**Work instructions**
What is needed is an exact copy of all the records below.

**The input**
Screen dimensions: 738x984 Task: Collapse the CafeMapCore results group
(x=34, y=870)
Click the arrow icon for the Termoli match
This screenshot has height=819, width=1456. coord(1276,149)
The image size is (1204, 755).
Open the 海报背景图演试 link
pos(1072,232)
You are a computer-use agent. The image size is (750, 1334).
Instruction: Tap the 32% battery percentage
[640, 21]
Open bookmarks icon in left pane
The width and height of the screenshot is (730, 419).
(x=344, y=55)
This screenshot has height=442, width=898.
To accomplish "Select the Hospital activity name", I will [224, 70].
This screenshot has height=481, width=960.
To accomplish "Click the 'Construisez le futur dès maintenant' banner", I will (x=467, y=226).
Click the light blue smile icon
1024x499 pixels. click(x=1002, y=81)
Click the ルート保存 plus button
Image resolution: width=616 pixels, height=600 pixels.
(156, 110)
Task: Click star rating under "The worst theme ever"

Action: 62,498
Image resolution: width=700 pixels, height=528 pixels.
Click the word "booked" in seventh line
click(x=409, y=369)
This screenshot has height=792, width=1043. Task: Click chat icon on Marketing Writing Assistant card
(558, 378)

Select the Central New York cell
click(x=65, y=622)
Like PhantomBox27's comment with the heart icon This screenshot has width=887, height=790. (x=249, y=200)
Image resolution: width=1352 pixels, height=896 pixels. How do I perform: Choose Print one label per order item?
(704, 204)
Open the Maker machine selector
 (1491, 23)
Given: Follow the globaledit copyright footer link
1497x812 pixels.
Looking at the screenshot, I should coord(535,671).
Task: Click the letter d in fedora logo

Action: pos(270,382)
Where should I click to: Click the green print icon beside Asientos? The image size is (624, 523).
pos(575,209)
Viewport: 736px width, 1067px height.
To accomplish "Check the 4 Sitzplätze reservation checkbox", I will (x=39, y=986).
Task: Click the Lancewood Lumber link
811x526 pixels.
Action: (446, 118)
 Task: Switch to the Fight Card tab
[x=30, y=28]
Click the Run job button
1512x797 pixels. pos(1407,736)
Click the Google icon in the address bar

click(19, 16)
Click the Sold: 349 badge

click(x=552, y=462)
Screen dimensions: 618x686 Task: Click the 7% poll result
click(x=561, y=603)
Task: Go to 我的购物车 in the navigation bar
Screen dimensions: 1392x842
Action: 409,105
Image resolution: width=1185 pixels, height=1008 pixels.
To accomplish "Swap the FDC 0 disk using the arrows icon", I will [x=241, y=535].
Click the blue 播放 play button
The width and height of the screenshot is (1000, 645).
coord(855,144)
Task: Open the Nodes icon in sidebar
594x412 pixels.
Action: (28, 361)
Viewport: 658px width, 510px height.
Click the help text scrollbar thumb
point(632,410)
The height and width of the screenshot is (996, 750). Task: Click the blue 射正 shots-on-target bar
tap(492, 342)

**Solution to this problem**
Screen dimensions: 738x984 Task: Collapse the CafeMapCore results group
(x=34, y=870)
Click the arrow icon for the Termoli match
This screenshot has height=819, width=1456. coord(1276,149)
The image size is (1204, 755).
Open the 海报背景图演试 link
pos(1072,232)
You are a computer-use agent. The image size is (750, 1334).
Instruction: Tap the 32% battery percentage
[640, 21]
Open bookmarks icon in left pane
The width and height of the screenshot is (730, 419).
(x=344, y=55)
This screenshot has height=442, width=898.
To accomplish "Select the Hospital activity name", I will [224, 70].
This screenshot has height=481, width=960.
To accomplish "Click the 'Construisez le futur dès maintenant' banner", I will (x=467, y=226).
Click the light blue smile icon
1024x499 pixels. click(x=1002, y=81)
Click the ルート保存 plus button
Image resolution: width=616 pixels, height=600 pixels.
(156, 110)
Task: Click star rating under "The worst theme ever"

Action: 62,498
Image resolution: width=700 pixels, height=528 pixels.
Click the word "booked" in seventh line
click(x=409, y=369)
This screenshot has height=792, width=1043. Task: Click chat icon on Marketing Writing Assistant card
(558, 378)

Select the Central New York cell
click(x=65, y=622)
Like PhantomBox27's comment with the heart icon This screenshot has width=887, height=790. (x=249, y=200)
Image resolution: width=1352 pixels, height=896 pixels. How do I perform: Choose Print one label per order item?
(704, 204)
Open the Maker machine selector
 (1491, 23)
Given: Follow the globaledit copyright footer link
1497x812 pixels.
Looking at the screenshot, I should coord(535,671).
Task: Click the letter d in fedora logo

Action: pos(270,382)
Where should I click to: Click the green print icon beside Asientos? The image size is (624, 523).
pos(575,209)
Viewport: 736px width, 1067px height.
To accomplish "Check the 4 Sitzplätze reservation checkbox", I will (x=39, y=986).
Task: Click the Lancewood Lumber link
811x526 pixels.
Action: (446, 118)
 Task: Switch to the Fight Card tab
[x=30, y=28]
Click the Run job button
1512x797 pixels. pos(1407,736)
Click the Google icon in the address bar

click(19, 16)
Click the Sold: 349 badge

click(x=552, y=462)
Screen dimensions: 618x686 Task: Click the 7% poll result
click(x=561, y=603)
Task: Go to 我的购物车 in the navigation bar
Screen dimensions: 1392x842
Action: 409,105
Image resolution: width=1185 pixels, height=1008 pixels.
To accomplish "Swap the FDC 0 disk using the arrows icon", I will [x=241, y=535].
Click the blue 播放 play button
The width and height of the screenshot is (1000, 645).
coord(855,144)
Task: Open the Nodes icon in sidebar
594x412 pixels.
Action: (28, 361)
Viewport: 658px width, 510px height.
Click the help text scrollbar thumb
point(632,410)
The height and width of the screenshot is (996, 750). Task: Click the blue 射正 shots-on-target bar
tap(492, 342)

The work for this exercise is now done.